(Target pointing data)
|---|
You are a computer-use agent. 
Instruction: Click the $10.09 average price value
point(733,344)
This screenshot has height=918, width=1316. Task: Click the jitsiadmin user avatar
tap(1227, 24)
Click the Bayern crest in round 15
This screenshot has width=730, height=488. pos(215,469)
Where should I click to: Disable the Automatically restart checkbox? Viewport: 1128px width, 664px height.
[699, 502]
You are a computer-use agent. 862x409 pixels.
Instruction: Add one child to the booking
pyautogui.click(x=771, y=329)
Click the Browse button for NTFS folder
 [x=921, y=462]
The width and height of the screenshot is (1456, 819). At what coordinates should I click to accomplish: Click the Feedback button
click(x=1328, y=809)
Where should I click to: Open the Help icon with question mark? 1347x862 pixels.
|---|
- Exercise
How many lines in the data above contain the string "computer"? Letter case counts, so reply with the number only.

- Response to this task
2